TUGAS KERJA 1
Jawab pertanyaan berikut berdasarkan bacaan tentang micin:
(a) Istilah 'generasi micin' dipakai untuk merujuk pada siapa?
(b) Dengan apa sikap konyol tersebut dikaitkan?
(c) Apa dampak buruk yang dianggap ditimbulkan MSG?
TUGAS KERJA 2
Tolong salin bagian bacaan tentang micin mulai dari "Sikap konyol tersebut" sampai "MSG seburuk itu?".
TUGAS KERJA 3
Sebutkan semua nama yang dipakai bacaan tentang micin untuk menyebut bahan penyedap rasa itu.

BACAAN
★ ★ ★ ★ ★ ★ ★

Viral Medsos
Viral, Racik Makanan dengan Tuangkan Sebungkus Micin, Pedagang Ini Beri Respons atas Resepnya
Viral, Racik Makanan dengan Tuangkan Sebungkus Micin, Pedagang Ini Beri Respons atas Resepnya
Istilah 'generasi micin' saat ini banyak dipakai untuk merujuk pada anak-anak muda di media sosial yang sering bertindak gegabah dan kurang perhitungan.
Sikap konyol tersebut dikaitkan dengan "kebanyakan mengonsumsi micin alias MSG".
Monosodium glutamat (MSG) merupakan bahan penyedap rasa yang dianggap berdampak buruk pada kemampuan kognitif seseorang.
Benarkah efek MSG seburuk itu?

★ ★ ★ ★ ★ ★ ★

MATERI TERSEDIA
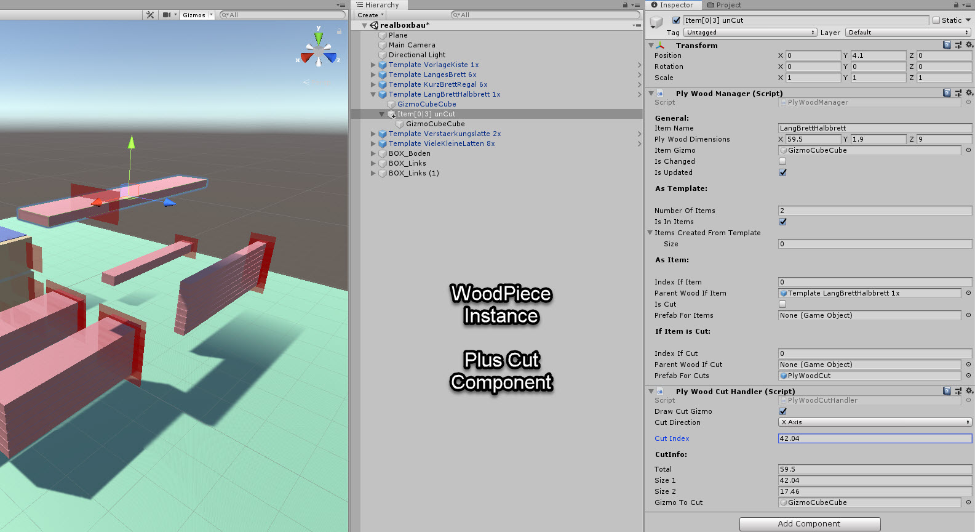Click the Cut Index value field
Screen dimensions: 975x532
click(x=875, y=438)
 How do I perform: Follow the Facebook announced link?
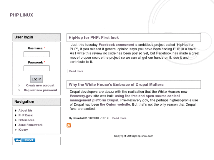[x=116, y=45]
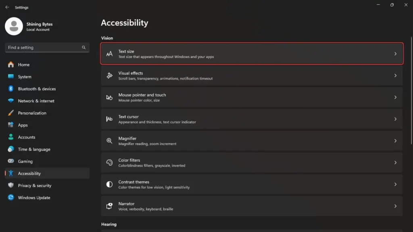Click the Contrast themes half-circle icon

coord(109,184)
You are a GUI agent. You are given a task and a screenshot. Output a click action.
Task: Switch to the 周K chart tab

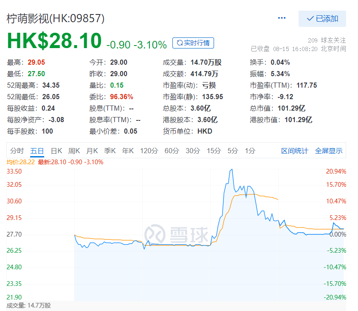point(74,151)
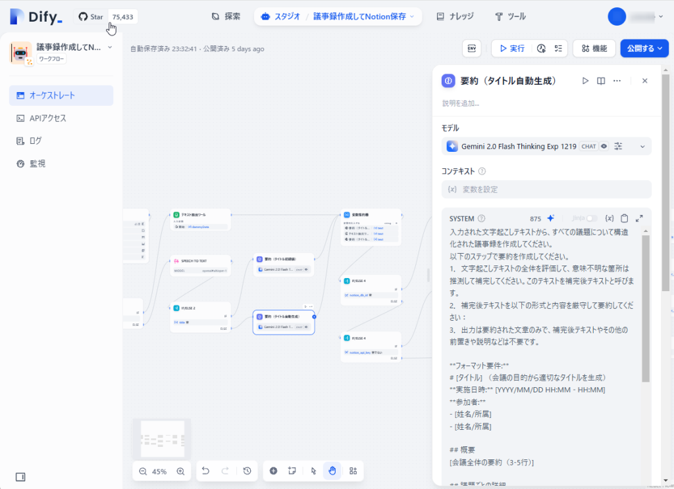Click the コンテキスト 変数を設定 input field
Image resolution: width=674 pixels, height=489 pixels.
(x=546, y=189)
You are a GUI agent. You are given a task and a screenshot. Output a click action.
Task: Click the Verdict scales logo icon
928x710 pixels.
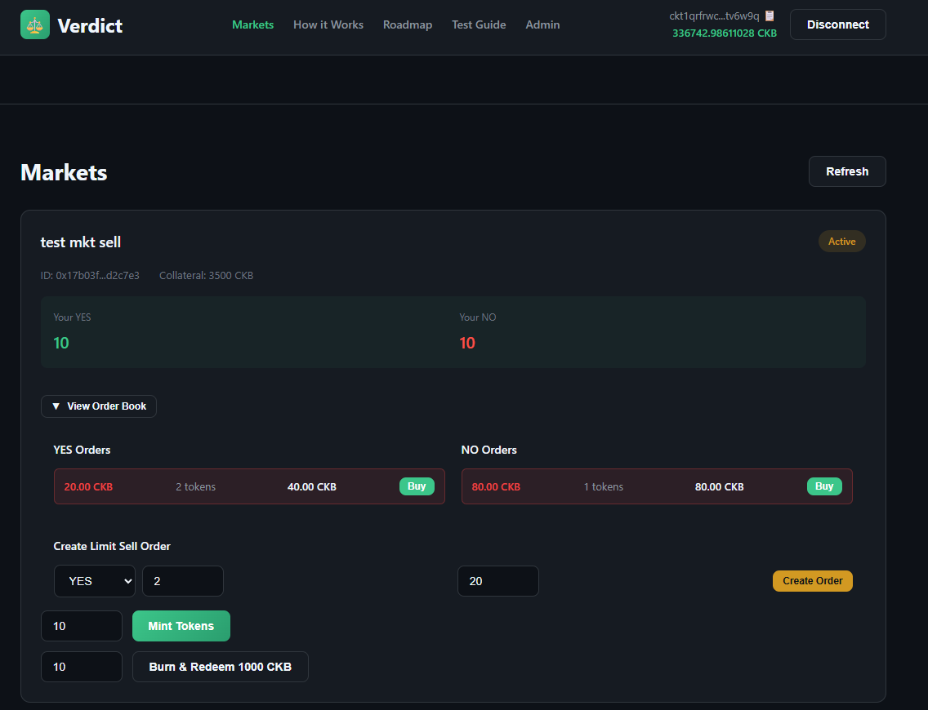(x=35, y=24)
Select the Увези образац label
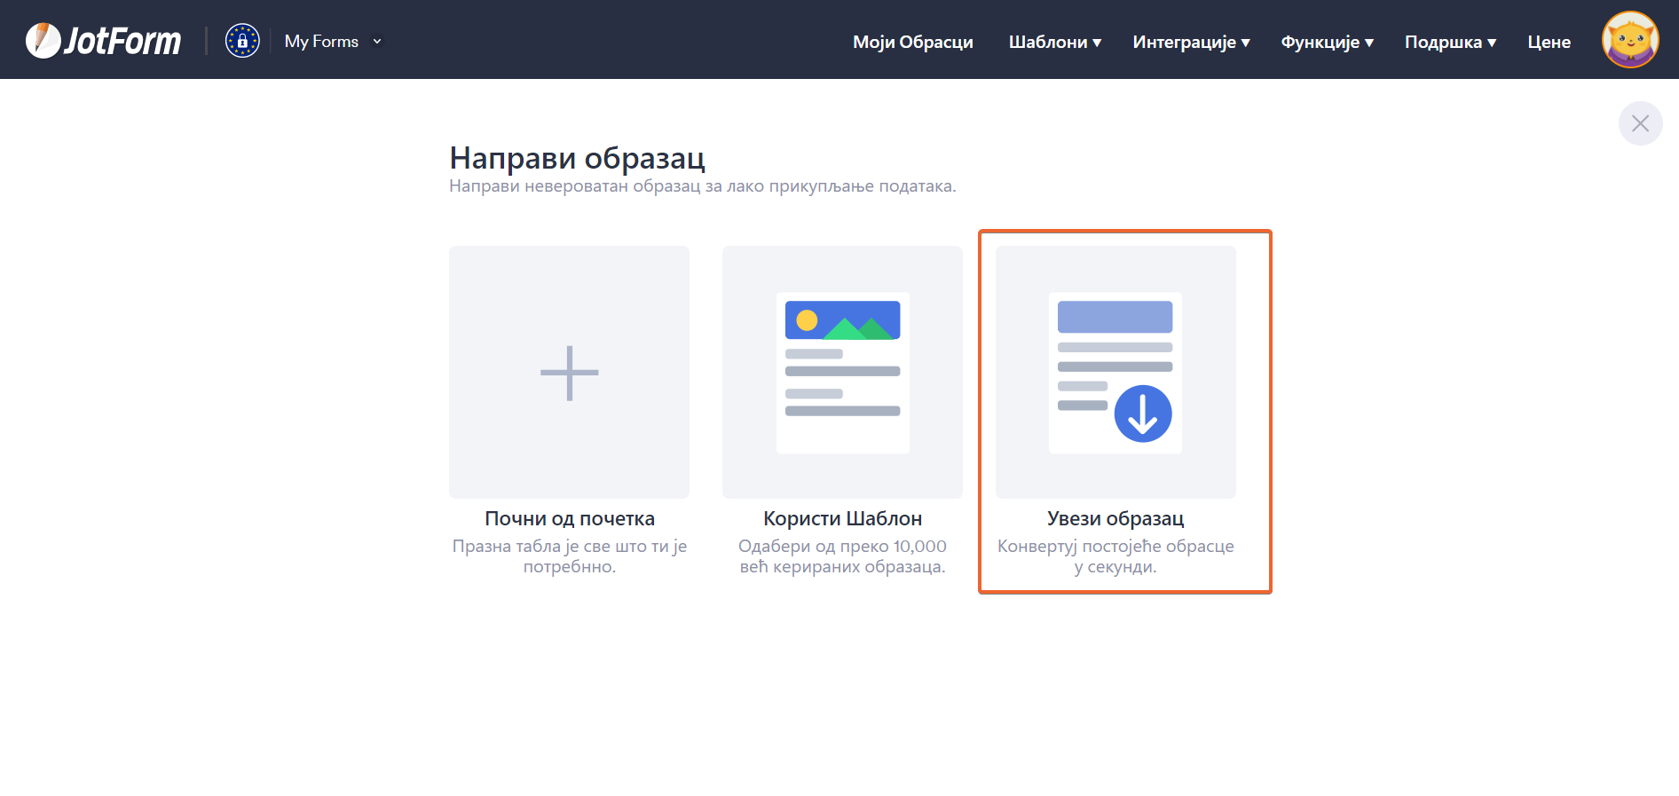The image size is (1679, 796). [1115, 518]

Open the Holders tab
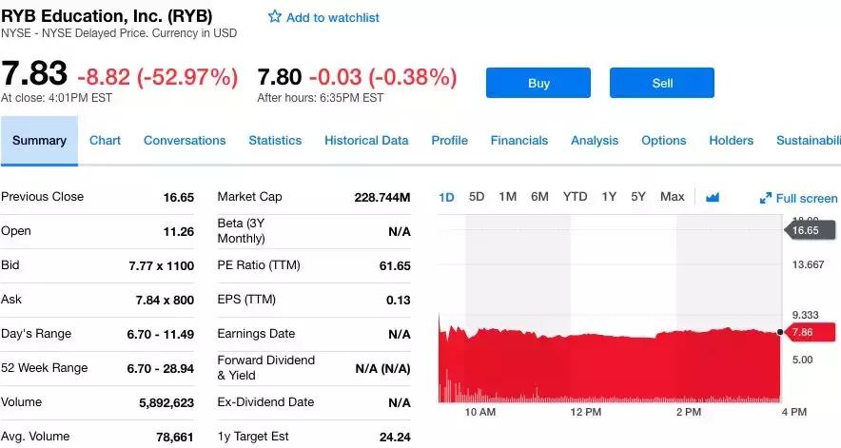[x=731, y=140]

★ ★ ★ ★ ★ ★ ★

JAWABAN 1
(a) Anak-anak muda di media sosial yang sering bertindak gegabah dan kurang perhitungan.
(b) Dengan "kebanyakan mengonsumsi micin alias MSG".
(c) MSG dianggap berdampak buruk pada kemampuan kognitif seseorang.

JAWABAN 2
Sikap konyol tersebut dikaitkan dengan "kebanyakan mengonsumsi micin alias MSG".
Monosodium glutamat (MSG) merupakan bahan penyedap rasa yang dianggap berdampak buruk pada kemampuan kognitif seseorang.
Benarkah efek MSG seburuk itu?

JAWABAN 3
micin, MSG, Monosodium glutamat